>>>>
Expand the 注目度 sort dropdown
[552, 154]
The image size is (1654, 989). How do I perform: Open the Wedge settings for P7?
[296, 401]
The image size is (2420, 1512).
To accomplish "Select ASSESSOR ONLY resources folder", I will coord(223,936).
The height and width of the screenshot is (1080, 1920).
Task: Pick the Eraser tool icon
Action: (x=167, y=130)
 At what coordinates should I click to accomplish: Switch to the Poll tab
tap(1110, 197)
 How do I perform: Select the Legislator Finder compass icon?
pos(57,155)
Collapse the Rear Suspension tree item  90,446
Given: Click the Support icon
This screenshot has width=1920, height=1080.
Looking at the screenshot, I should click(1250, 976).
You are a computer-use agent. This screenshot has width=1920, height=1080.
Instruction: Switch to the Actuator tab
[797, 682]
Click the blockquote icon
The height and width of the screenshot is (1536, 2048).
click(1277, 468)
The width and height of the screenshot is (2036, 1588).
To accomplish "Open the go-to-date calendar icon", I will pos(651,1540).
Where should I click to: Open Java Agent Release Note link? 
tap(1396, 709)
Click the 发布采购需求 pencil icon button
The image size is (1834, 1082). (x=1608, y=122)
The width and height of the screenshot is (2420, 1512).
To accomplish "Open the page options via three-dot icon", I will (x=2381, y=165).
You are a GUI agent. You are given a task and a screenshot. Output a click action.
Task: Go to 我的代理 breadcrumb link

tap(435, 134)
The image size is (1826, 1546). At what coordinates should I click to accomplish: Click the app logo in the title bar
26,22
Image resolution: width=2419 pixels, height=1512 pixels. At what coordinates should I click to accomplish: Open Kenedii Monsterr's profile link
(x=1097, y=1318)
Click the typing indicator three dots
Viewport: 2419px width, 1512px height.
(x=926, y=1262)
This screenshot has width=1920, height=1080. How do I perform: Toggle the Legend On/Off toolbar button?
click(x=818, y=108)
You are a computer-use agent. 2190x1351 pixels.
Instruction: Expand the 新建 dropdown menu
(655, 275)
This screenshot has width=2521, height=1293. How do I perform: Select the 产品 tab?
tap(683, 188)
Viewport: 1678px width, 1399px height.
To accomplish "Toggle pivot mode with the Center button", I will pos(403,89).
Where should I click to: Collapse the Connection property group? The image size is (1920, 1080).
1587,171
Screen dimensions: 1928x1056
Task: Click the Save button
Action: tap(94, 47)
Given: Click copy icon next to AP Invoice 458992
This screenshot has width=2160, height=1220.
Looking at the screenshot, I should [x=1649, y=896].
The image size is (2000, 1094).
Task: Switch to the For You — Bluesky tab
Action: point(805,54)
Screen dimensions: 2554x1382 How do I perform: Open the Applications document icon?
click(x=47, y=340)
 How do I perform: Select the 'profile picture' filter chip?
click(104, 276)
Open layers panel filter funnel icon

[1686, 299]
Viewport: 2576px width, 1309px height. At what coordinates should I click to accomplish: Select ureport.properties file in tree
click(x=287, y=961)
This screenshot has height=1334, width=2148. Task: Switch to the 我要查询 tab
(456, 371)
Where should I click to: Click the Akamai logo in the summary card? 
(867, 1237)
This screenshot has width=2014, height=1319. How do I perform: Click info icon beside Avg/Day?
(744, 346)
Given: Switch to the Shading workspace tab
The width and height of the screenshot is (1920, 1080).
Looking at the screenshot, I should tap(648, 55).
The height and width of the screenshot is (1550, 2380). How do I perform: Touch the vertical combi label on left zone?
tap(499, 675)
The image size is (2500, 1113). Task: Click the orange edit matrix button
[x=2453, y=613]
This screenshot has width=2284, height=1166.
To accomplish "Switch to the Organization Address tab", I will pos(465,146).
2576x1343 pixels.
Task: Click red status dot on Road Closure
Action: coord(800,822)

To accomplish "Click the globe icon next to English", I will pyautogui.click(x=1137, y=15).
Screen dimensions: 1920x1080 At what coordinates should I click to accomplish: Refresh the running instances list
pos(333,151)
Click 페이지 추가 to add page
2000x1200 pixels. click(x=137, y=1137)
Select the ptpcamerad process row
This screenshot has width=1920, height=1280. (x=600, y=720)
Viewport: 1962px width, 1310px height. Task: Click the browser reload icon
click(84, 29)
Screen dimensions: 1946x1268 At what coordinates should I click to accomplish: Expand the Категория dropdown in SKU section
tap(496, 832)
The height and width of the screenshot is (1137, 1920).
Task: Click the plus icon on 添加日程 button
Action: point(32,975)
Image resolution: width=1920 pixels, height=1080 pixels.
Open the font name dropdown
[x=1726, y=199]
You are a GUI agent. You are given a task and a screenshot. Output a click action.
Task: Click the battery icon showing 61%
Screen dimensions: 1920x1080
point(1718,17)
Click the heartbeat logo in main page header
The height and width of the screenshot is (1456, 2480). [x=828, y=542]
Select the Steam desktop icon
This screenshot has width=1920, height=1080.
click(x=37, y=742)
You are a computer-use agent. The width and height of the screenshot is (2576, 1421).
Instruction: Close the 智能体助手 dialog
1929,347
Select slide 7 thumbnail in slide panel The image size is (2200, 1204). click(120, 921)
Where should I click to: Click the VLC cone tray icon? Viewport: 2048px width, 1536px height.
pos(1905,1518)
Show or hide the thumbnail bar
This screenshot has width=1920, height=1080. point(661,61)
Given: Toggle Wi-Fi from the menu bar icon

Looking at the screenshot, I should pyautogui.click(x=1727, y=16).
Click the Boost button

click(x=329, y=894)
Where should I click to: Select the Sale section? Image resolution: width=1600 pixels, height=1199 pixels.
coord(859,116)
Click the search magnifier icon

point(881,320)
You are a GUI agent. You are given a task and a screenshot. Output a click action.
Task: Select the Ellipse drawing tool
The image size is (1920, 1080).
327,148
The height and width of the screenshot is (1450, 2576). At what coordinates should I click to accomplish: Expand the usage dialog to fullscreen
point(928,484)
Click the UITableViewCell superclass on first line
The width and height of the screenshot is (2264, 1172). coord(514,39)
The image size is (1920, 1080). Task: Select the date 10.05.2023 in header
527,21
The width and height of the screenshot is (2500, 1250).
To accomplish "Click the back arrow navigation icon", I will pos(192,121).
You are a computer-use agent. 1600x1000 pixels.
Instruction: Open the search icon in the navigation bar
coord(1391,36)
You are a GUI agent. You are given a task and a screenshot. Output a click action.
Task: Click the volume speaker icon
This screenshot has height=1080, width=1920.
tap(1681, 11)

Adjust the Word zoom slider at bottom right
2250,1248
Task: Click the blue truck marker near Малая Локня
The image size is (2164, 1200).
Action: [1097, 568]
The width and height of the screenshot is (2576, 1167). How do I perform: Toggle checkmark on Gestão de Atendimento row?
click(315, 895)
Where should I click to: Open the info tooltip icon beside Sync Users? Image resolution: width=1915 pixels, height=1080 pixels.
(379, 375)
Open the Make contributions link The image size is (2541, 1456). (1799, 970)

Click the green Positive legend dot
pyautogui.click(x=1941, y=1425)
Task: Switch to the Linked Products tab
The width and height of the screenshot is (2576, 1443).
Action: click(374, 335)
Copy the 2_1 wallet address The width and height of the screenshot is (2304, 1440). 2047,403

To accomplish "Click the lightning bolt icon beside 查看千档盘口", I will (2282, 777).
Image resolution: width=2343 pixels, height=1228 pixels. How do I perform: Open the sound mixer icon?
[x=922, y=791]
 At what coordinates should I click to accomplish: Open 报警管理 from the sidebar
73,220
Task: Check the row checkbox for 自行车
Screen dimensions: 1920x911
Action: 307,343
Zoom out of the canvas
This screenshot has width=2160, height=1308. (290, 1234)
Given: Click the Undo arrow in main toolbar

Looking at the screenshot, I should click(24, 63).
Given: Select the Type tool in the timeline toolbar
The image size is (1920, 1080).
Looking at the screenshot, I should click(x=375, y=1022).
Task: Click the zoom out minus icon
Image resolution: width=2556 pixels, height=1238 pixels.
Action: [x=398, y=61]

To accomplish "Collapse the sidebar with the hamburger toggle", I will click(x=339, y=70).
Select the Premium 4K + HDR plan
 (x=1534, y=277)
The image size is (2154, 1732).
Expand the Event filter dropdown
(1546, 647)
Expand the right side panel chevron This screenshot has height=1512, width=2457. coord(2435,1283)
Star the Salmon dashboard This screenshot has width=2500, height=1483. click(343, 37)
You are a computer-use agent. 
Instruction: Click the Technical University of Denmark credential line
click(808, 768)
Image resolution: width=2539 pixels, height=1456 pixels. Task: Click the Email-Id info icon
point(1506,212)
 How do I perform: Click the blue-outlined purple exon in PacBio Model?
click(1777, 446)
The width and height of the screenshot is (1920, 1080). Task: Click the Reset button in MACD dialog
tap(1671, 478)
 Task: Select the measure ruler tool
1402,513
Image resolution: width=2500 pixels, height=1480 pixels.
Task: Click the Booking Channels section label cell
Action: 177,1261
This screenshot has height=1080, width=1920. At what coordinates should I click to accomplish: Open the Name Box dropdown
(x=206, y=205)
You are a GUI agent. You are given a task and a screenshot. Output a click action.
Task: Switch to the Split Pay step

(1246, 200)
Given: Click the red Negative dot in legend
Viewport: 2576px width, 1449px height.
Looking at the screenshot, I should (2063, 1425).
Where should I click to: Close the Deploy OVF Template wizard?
<<<<
### Work request
Look above for the line that holds "Viewport: 2576px width, 1449px height.", then copy it and each line after it exactly, through the last line of the data.

### Written solution
Viewport: 2576px width, 1449px height.
Looking at the screenshot, I should (2063, 1425).
Where should I click to: Close the Deploy OVF Template wizard?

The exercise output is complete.